TSOs need to ensure the delivery of high-quality electric power securely across grids which include both national and interconnected types, while also maintaining the grid’s electrical frequency at 50Hz across the interconnected European system. At the same time their role is now growing to accommodate the growth of variable renewable energy and consumers playing a more proactive role in producing and even managing energy.

The paper argues that, given the important and active role that the TSOs have to play in the decarbonisation journey, it should be a requirement of GHG emissions inventories under common assessment and monitoring frameworks to explicitly mention the network operators’ activities and their respective carbon footprints.

The TSO group offered some examples of work that its members have already been doing and while there is perhaps unsurprisingly a significant focus on the expansion of their wires and poles networks and of interconnections, there are some direct mentions of battery storage as well as green hydrogen and the roles those technologies are playing, or can play in future.

Equigy, a project launched by SwissGrid and carried out with the participation of Tennet, Terna and Austrian Power Grid (APG), seeks to accelerate the integration of energy storage and demand side response at consumer level. Equigy is a platform for “crowd balancing” energy across aggregated devices like home energy storage systems and electric vehicles. The project aims to help create a decentralised electricity network fit for the future.

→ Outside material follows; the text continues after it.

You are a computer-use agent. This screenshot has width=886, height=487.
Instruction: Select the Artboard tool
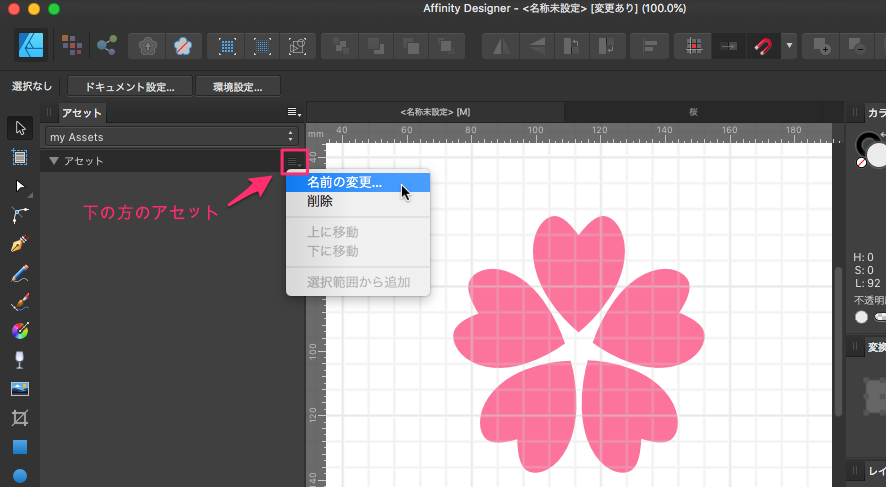20,157
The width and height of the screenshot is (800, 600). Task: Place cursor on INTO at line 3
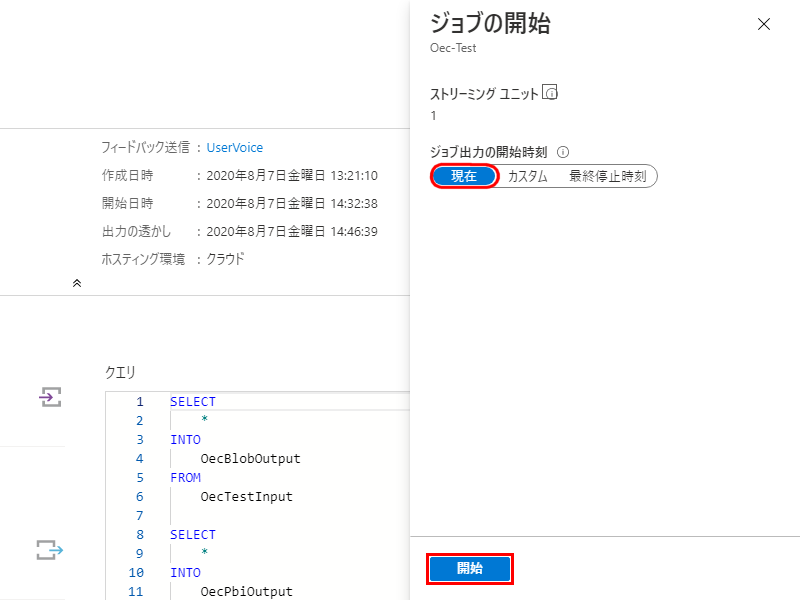[x=185, y=440]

Also mentioned in the paper is an interconnector project reinforcing the electrical link between the Spanish mainland and the Balearic Islands, which includes 140MW of batteries as fully integrated network components of infrastructure that also integrates synchronous compensators and a transformer alongside 2x 200MW capacity DC submarine link cables. The link, which will be built between this year and 2026, is set to reduce greatly the islands’ dependency on diesel and gas for electricity generation.

TSOs opening up networks to energy storage

We have already seen across Europe that individual TSOs are taking steps to integrate battery storage into their networks where it has a role to play in creating efficiency increases and lowering carbon footprint. To name just a few: Terna in Italy is continuing to hold pilot auctions for fast-responding frequency control grid services, RTE in France is piloting the use of large-scale battery storage to ease network congestion at strategic sites around the country and three German TSOs are undertaking a ‘Gridbooster’ project where large-scale batteries will serve as virtual transmission lines, increasing the electricity-carrying capacity of the network at a cost considerably cheaper than building out more network infrastructure.

Also important to note is that ENTSO-E, a European network of 42 different TSOs from 35 countries, is coming into closer synchronisation, with unified objectives that include enabling the low carbon transition and maintaining internal electricity market functions. The group will also have to fulfil mandates from the EU around these goals. One major step towards this is Project PICASSO, which is an effort to launch a cross-European market for what used to be called secondary reserve frequency control, but is now called automatic Frequency Restoration Reserve (aFRR).

In a recent Guest Blog for this site, consultants Corentin Baschet and Tanguy Poirot of Clean Horizon wrote about the aFRR market launch and why it has potential to be so significant for the energy storage business in Europe. The blog followed on from a Clean Horizon-sponsored webinar on the topic where the consultancy’s CEO Michael Salomon also talked in detail about the coming opportunity. 

However, while some opportunities appear to be opening up, concern was expressed in June about the lack of consideration of energy storage by European Union Member States in their proposed economic recovery plans, by 12 national energy storage associations, as well as by the continental European Association for Storage of Energy (EASE).